▶ About this exercise
Every record that follows must be returned word for word.
** Supplied material follows **
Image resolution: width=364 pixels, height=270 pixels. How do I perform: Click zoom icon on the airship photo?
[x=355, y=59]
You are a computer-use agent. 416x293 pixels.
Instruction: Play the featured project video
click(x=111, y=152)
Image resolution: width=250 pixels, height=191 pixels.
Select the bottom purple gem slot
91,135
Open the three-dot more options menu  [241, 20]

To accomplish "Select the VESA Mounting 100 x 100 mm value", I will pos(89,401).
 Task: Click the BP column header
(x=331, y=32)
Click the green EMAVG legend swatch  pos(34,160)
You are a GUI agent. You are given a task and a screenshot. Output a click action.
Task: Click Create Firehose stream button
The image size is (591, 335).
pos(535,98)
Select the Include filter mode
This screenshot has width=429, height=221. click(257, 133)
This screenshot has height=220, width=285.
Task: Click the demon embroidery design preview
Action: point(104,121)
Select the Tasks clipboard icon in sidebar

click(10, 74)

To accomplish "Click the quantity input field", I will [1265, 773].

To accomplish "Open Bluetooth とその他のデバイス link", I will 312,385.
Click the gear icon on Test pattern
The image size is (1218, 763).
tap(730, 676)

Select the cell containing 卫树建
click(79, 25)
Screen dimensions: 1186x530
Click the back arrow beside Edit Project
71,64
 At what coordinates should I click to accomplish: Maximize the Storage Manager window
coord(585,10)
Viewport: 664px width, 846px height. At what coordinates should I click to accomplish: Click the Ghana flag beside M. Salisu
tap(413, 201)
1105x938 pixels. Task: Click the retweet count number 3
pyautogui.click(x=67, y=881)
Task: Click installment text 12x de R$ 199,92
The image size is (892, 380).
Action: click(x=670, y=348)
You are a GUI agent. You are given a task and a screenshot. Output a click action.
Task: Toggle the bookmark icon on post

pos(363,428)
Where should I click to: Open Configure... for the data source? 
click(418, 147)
** End of Supplied material **
▶ Response
Image resolution: width=364 pixels, height=270 pixels. How do I perform: Click zoom icon on the airship photo?
[x=355, y=59]
You are a computer-use agent. 416x293 pixels.
Instruction: Play the featured project video
click(x=111, y=152)
Image resolution: width=250 pixels, height=191 pixels.
Select the bottom purple gem slot
91,135
Open the three-dot more options menu  [241, 20]

To accomplish "Select the VESA Mounting 100 x 100 mm value", I will pos(89,401).
 Task: Click the BP column header
(x=331, y=32)
Click the green EMAVG legend swatch  pos(34,160)
You are a GUI agent. You are given a task and a screenshot. Output a click action.
Task: Click Create Firehose stream button
The image size is (591, 335).
pos(535,98)
Select the Include filter mode
This screenshot has width=429, height=221. click(257, 133)
This screenshot has height=220, width=285.
Task: Click the demon embroidery design preview
Action: point(104,121)
Select the Tasks clipboard icon in sidebar

click(10, 74)

To accomplish "Click the quantity input field", I will [1265, 773].

To accomplish "Open Bluetooth とその他のデバイス link", I will 312,385.
Click the gear icon on Test pattern
The image size is (1218, 763).
tap(730, 676)

Select the cell containing 卫树建
click(79, 25)
Screen dimensions: 1186x530
Click the back arrow beside Edit Project
71,64
 At what coordinates should I click to accomplish: Maximize the Storage Manager window
coord(585,10)
Viewport: 664px width, 846px height. At what coordinates should I click to accomplish: Click the Ghana flag beside M. Salisu
tap(413, 201)
1105x938 pixels. Task: Click the retweet count number 3
pyautogui.click(x=67, y=881)
Task: Click installment text 12x de R$ 199,92
The image size is (892, 380).
Action: click(x=670, y=348)
You are a GUI agent. You are given a task and a screenshot. Output a click action.
Task: Toggle the bookmark icon on post

pos(363,428)
Where should I click to: Open Configure... for the data source? 
click(418, 147)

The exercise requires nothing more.